Return the line containing "You are a GUI" and every line beneath it through the end of the entries below, unchanged. Pictures stay out.

Stored items
· · · · · · ·

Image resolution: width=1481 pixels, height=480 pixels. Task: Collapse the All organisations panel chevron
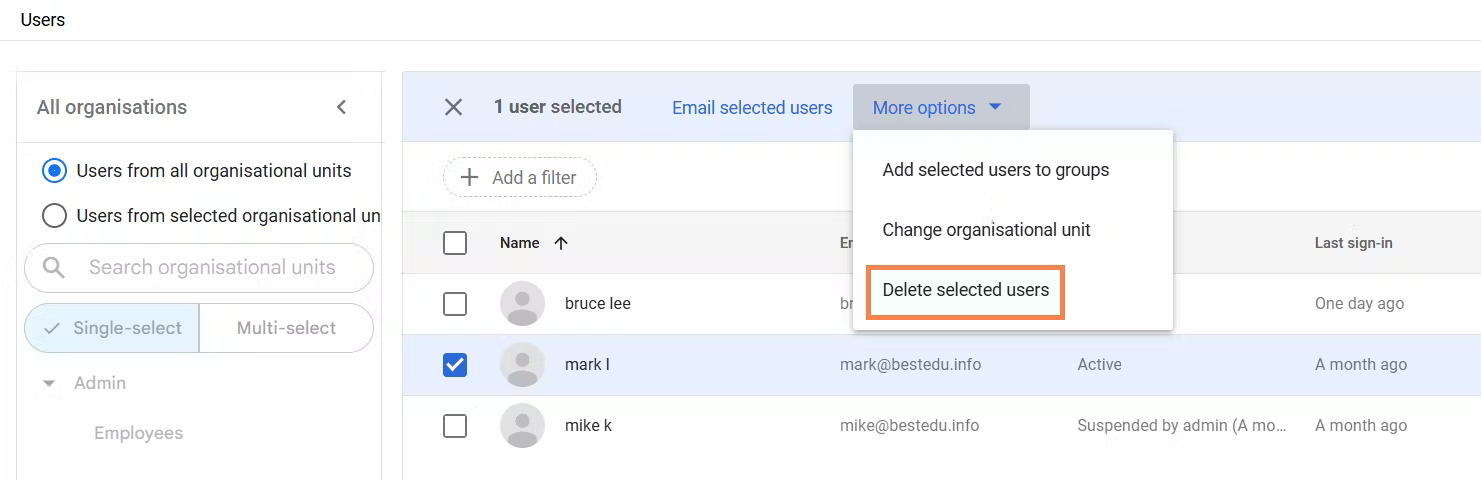tap(341, 107)
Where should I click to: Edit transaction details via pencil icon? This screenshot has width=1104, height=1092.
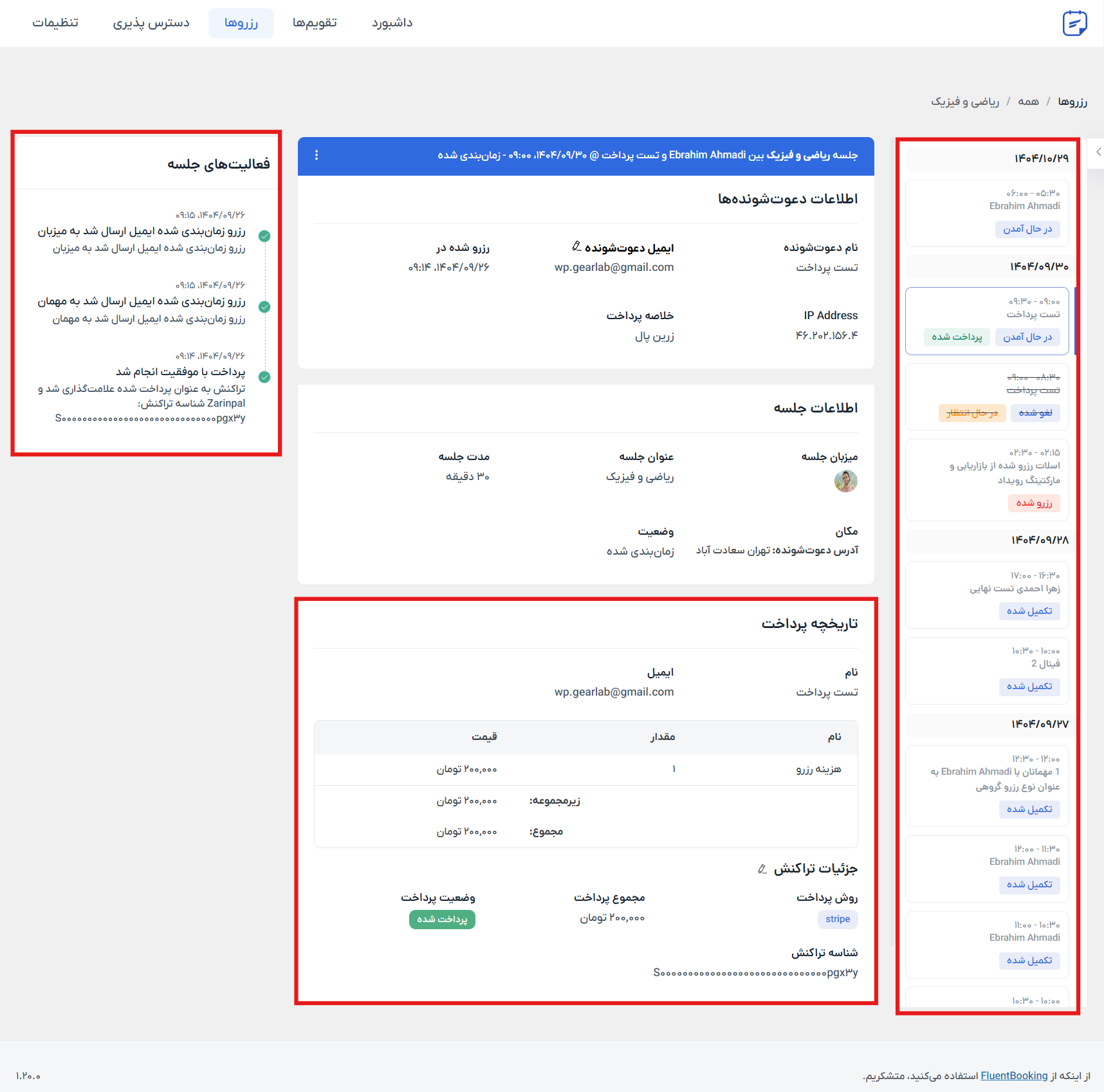tap(762, 869)
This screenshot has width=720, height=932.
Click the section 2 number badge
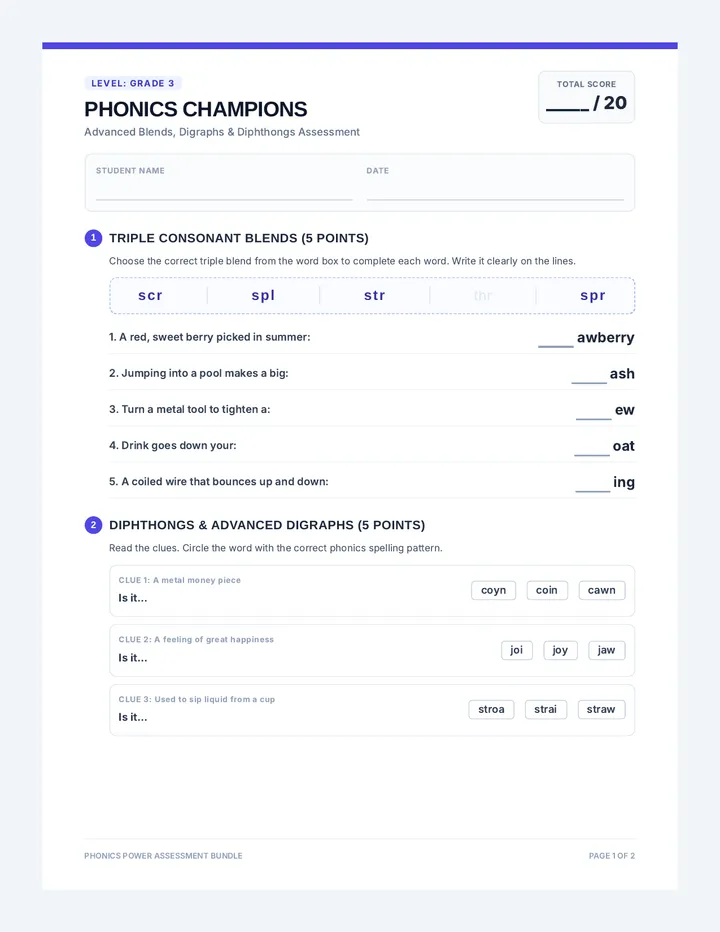pos(93,525)
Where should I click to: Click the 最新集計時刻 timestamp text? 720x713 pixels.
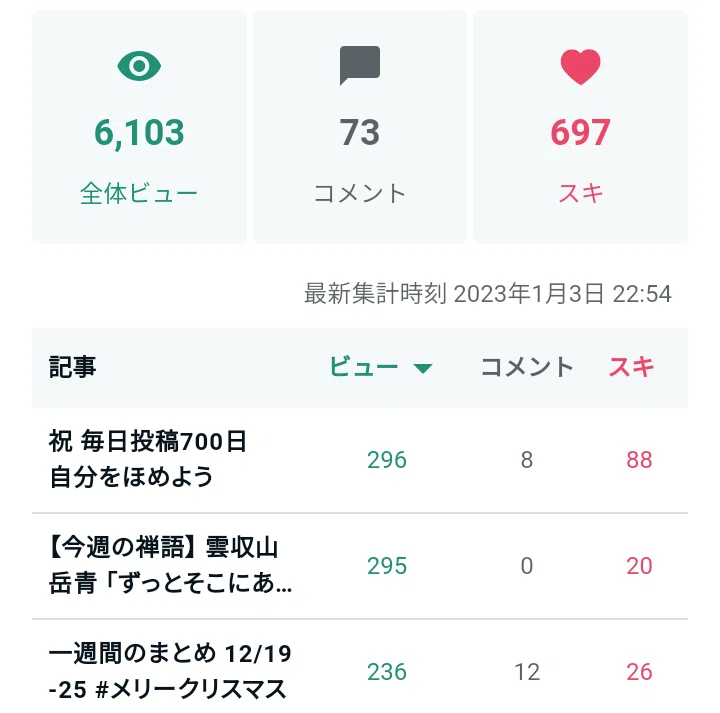[488, 293]
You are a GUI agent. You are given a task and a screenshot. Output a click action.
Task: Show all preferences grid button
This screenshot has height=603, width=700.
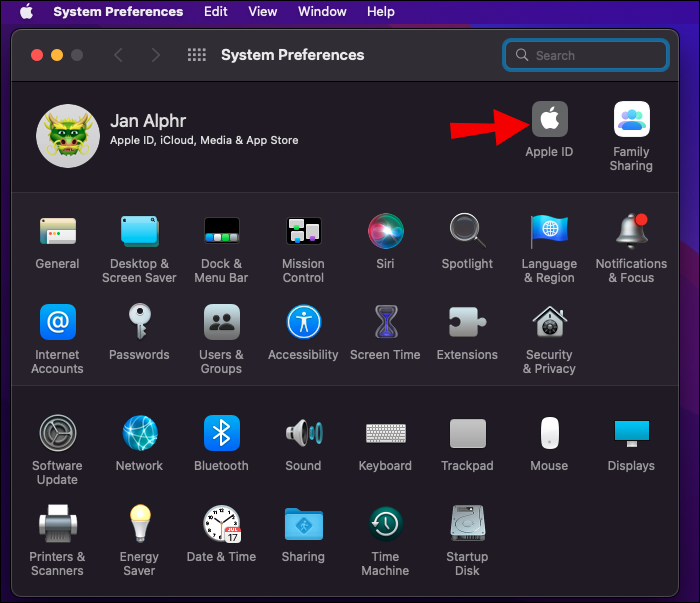197,55
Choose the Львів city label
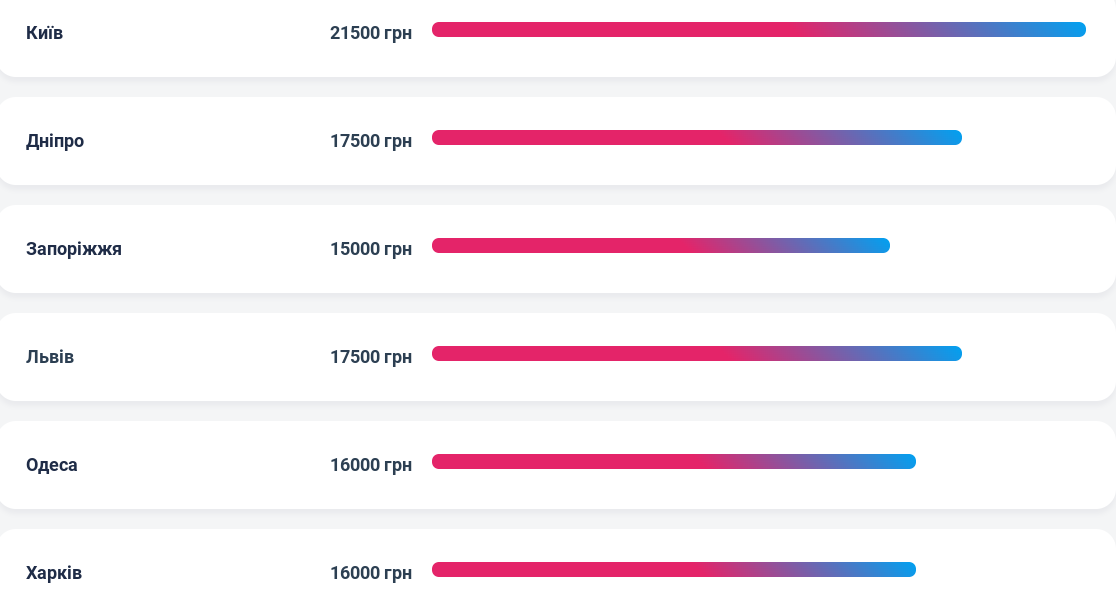This screenshot has height=598, width=1116. pos(50,357)
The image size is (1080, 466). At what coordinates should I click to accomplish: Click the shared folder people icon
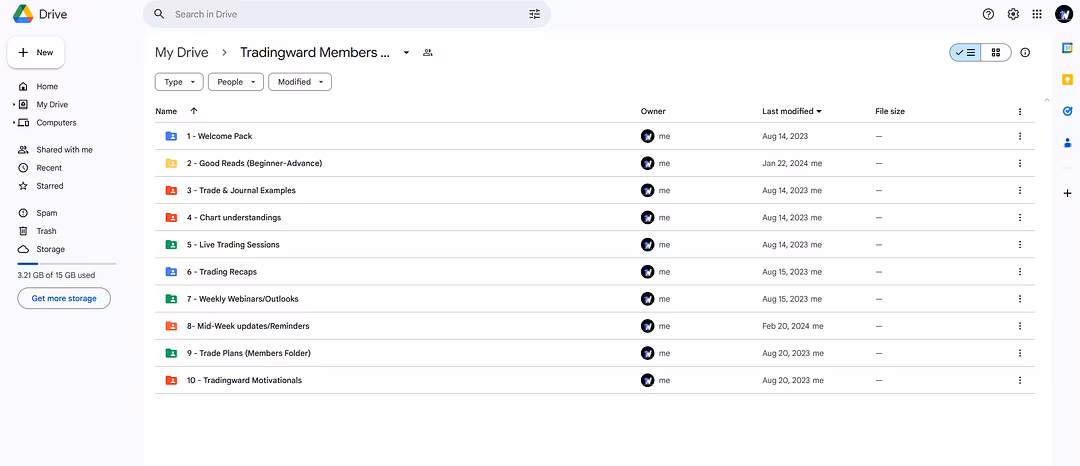(x=428, y=53)
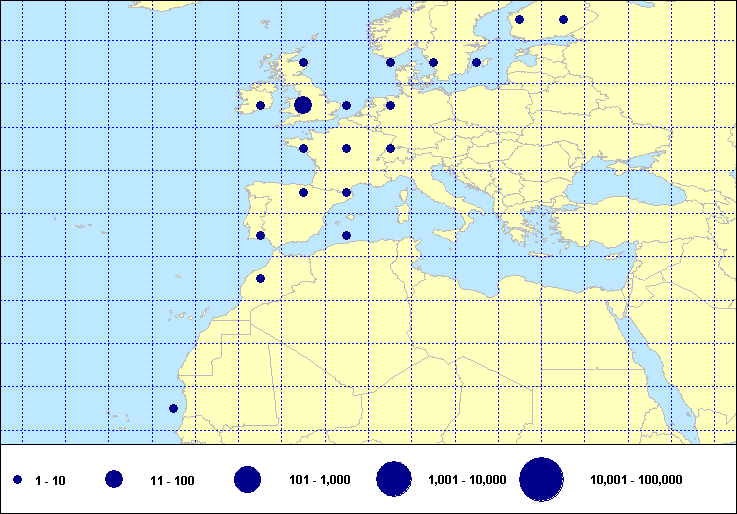Click the marker over Denmark

tap(390, 62)
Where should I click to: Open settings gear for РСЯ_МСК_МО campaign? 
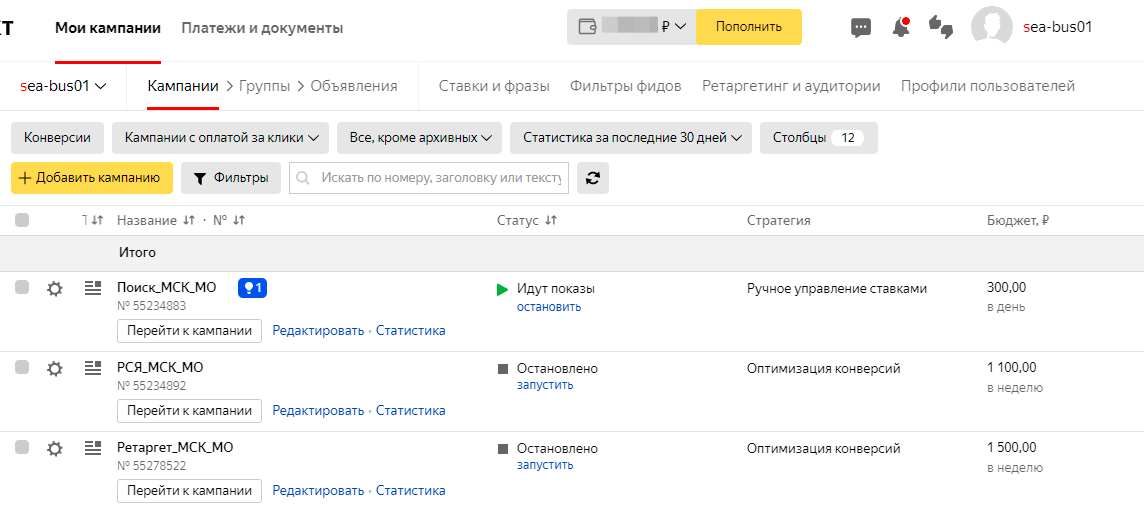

· · · · · · ·

Written answer>
You are a GUI agent. You are given a task and a screenshot. Output a click action.
Task: Show all preferences grid button
This screenshot has height=603, width=700.
197,55
Choose the Львів city label
This screenshot has height=598, width=1116. pos(50,357)
The image size is (1080, 466). At what coordinates should I click to accomplish: Click the shared folder people icon
(x=428, y=53)
Click the marker over Denmark

tap(390, 62)
Where should I click to: Open settings gear for РСЯ_МСК_МО campaign? 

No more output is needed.